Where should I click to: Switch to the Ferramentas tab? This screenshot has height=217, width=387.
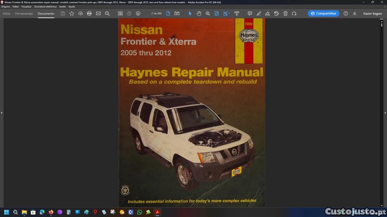[24, 13]
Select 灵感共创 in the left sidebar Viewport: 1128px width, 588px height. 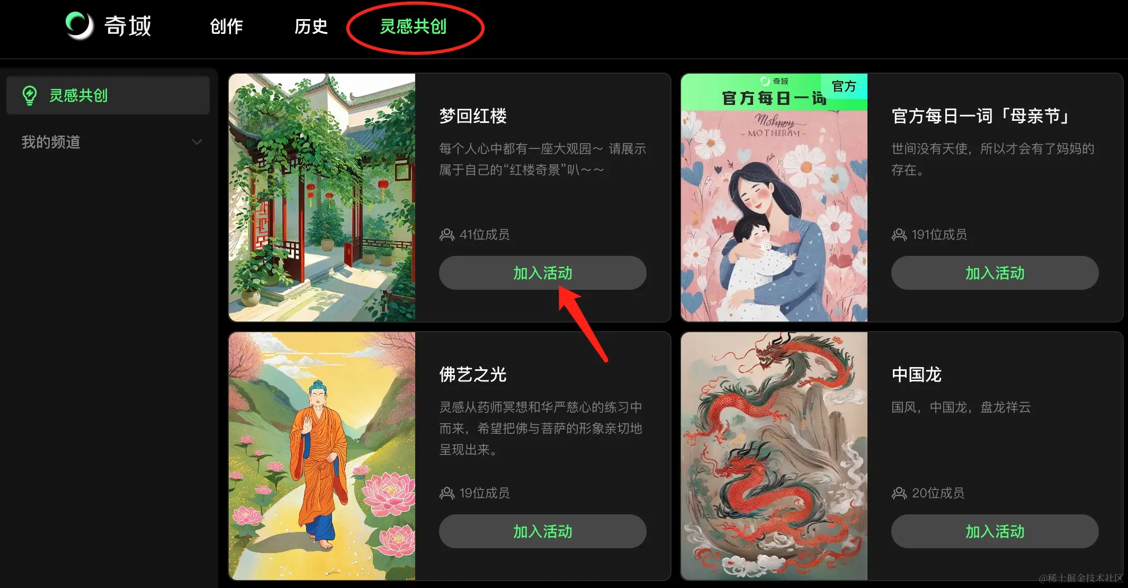(x=108, y=95)
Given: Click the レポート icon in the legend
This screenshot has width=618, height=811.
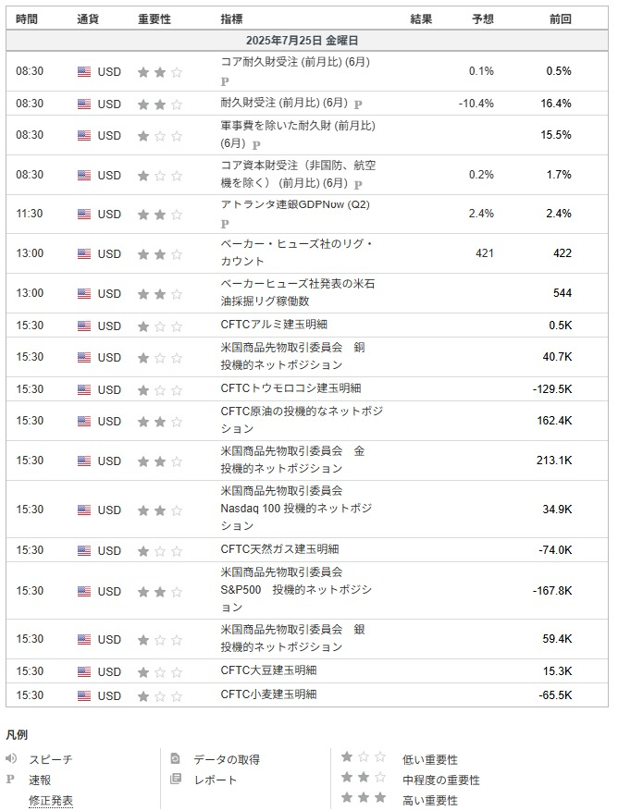Looking at the screenshot, I should pyautogui.click(x=176, y=779).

__Exercise brief__
Pick out each line of the records that contains the word "This".

__Output below__
Where should I click to: Switch to the Ferramentas tab? This screenshot has height=217, width=387.
This screenshot has width=618, height=811.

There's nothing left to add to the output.